Lalu Bagaimana dengan Negara dipimpin oleh Presiden Jokowi yang mempunyai Mentri Kemendikbud Ristek Milenial itu ?
Apakah masyarakatnya masih beragumen bahwa Bumi itu bulat atau datar ?, Apakah Mahasiswa akhir masih suka berdiskusi paham kiri hingga lupa akan skripsi?, lalu apakah kemudian Masyarakat masih memperdebatkan identitas kehidupan beragama ?
Fakta yang menyakitkan bahwa Masyarakat belum tuntas dihadapkan dengan realitas ketertindasan atau marginalisasi akibat dalang Oligarki yang haus keserakahan akan politik identitas maupun lapar akan harta dan tahta. Misal alih fungsi lahan IKN di Kalimantan atau Wadas di Jateng, sahnya UUCiptaker, kasus tragedi Kanjuruhan yang hingga hari ini korban 135+ belum mendapatkan keadilan, Al-Fatihah untuk para korban. Baiknya adalah fenomena ini menjadikan ruang-ruang kritis diskursus atau dijadikan forum-forum kajian oleh kelompok Intlektual (katanya).

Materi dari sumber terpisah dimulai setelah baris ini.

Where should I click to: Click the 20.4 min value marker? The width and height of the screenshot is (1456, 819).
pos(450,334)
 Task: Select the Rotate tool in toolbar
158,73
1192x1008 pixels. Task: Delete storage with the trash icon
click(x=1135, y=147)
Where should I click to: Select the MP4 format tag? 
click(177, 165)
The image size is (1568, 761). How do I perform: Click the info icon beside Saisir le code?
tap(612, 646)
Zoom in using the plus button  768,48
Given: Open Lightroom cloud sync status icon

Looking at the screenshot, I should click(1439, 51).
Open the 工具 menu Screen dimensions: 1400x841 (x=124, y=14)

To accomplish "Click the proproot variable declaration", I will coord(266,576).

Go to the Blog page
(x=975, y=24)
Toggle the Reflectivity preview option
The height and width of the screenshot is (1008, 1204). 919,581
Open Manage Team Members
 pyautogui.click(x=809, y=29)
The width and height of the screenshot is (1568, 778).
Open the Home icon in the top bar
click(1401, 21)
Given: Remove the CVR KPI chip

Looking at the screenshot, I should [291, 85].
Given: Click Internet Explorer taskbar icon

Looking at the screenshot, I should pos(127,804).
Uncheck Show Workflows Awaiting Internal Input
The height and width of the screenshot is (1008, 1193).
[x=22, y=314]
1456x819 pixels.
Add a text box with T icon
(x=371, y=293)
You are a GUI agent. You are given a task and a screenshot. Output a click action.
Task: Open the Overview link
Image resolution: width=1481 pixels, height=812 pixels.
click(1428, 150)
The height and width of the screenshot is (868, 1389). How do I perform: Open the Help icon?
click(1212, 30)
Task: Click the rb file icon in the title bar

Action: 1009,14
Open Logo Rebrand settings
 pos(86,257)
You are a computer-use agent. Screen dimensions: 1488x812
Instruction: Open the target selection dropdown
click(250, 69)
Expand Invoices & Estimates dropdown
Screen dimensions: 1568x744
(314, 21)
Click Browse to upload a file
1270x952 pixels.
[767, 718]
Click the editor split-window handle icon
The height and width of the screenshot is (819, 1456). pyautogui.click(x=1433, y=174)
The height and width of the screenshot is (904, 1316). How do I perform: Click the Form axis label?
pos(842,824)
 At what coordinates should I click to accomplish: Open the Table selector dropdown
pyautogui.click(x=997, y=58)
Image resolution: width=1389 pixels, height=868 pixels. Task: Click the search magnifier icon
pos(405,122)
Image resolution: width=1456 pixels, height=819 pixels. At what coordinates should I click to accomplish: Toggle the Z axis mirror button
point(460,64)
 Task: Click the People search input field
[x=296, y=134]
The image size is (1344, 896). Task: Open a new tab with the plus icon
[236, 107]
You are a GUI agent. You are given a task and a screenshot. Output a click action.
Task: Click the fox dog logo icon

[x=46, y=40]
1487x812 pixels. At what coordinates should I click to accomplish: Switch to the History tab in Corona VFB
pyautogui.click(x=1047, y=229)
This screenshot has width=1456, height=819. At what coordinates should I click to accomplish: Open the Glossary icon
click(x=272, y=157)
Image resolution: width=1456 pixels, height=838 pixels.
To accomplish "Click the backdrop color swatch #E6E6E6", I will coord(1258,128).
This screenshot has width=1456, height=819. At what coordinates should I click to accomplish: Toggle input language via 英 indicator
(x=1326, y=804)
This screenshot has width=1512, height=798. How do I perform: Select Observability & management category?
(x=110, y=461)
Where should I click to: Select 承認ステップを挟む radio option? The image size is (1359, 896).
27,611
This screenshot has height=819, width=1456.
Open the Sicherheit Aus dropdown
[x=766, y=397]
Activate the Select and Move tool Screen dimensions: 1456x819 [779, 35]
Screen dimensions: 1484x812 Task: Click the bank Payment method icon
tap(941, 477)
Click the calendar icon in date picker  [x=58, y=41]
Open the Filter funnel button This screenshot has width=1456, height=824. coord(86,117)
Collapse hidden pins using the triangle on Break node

Sayangnya Penulis amat terlalu cinta tanah air, penulis juga mempunyai Paradigma bahwa Negara Indonesia tidak perlu dibandingkan dengan Negara yang sudah maju. Penulis berprinsip bahwa Negara Indonesia tidak bisa ditandingi oleh Negara apapun. Oleh karenanya, esensi dari apa penulis sampaikan Juga tidak mengajak pembaca untuk antipati terhadap Pemerintah dengan kondisi yang fana ini. (anggap saja bukan sarkasme)
Kita sepakat bahwa pondasi suatu Negara adalah Pendidikan, bahwa Pendidikan mempunyai peran penting dalam menciptakan SDM yang unggul sehingga bisa mengantarkan untuk menjadikan Negara yang maju. Namun ketika dianalogikan dengan sebuah bangunan, pondasi yang kokoh dan kuat harus dibuat dengan tangan yang ahli “dibidangnya”.
Sekali lagi penulis tidak mengajak untuk kita menjadi antipati terhadap pemerintah dalam konteks ini Pak Nadiem Makarim seorang pebisnis milenial yang malang melintang dimandatkan menjadi seorang Kemendikbud Ristek. Penulis juga bukan mengajak untuk menampakkan dialektika berpikir bahwa tidak relevansinya seorang Nadiem Makarim menjadi Seorang Menteri Pendidikan atau meragukan kapasitas ataupun kapabilitasnya. Serta juga tidak mengajak pembaca untuk kemudian berfikir bahwa Pendidikan dibuat menjadi alat kapitalisme.
Belakangan ini beliau (baca : Nadiem Makarim) meluncurkan konsep atau inovatif baru di dunia Pendidikan, sebuah platform digital yang mempertemukan Guru dengan instasi Sekolah yang sedang membutuhkan tenaga pengajar yaitu “MARKETPLACE GURU”. Apakah hal ini akan menjadi ruang isu komersialisasi Pendidikan? Atau Komersialisasi Guru ?
Dikatakan bahwa adanya Marketplace Guru untuk mempermudah Sekolah dalam perekrutan Calon Guru yang memiliki kualitas yang memadai (Guru honorer yang lulus seleksi dan lulusan PPG pra jabatan)
Bukankah hal ini menciderai martabat Guru yang dinilai sebagai barang dagang?, tapi adanya platform marketplace ini dikatakan agar kemudian system Perekrutan Guru lebih terstruktur ataupun teroganisir.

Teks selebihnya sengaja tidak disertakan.